### Provided information ###
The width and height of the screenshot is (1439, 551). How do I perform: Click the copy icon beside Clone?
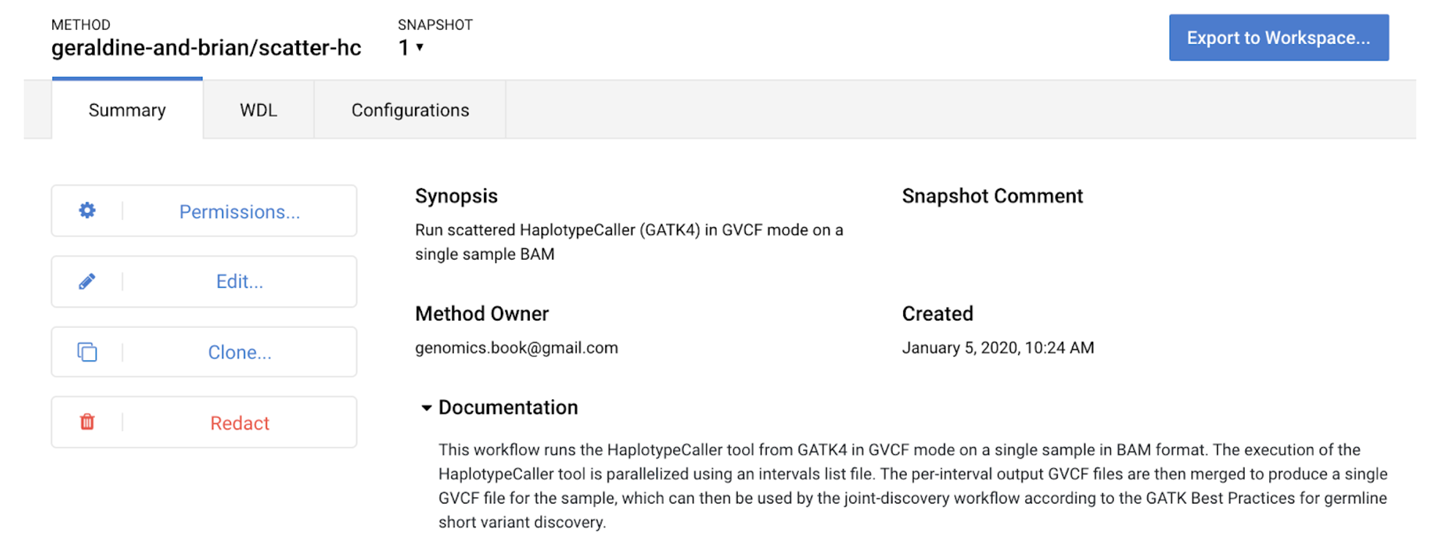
###
### Provided information ###
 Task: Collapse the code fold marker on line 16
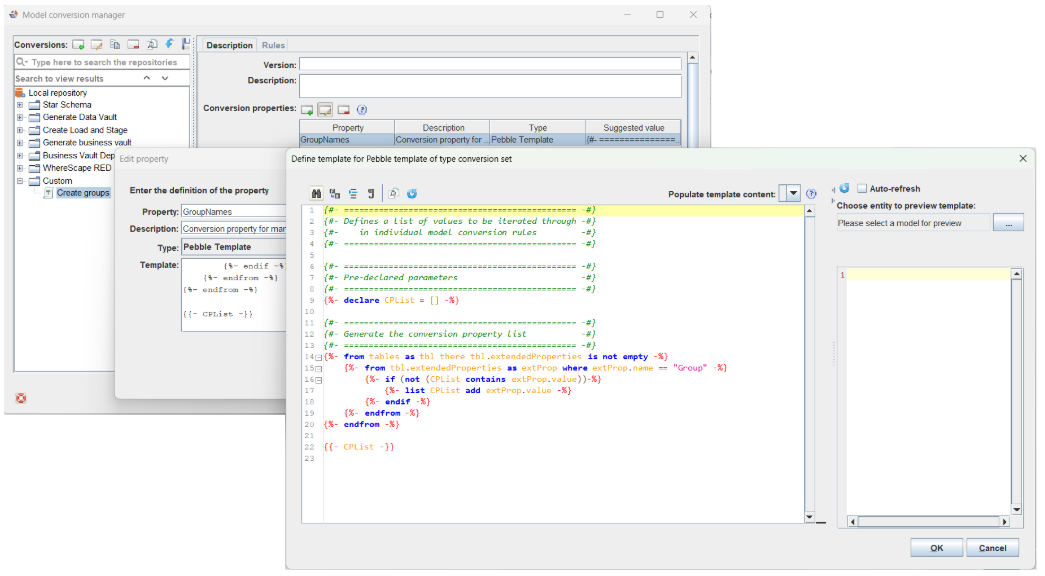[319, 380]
###
### Provided information ###
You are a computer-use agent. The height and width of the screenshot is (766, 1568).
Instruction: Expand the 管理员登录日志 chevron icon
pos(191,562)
###
Take every line above where "height" appears and copy it.

§ **Result for this exercise**
The width and height of the screenshot is (1439, 551). How do I perform: Click the copy icon beside Clone?
You are a computer-use agent. The height and width of the screenshot is (766, 1568).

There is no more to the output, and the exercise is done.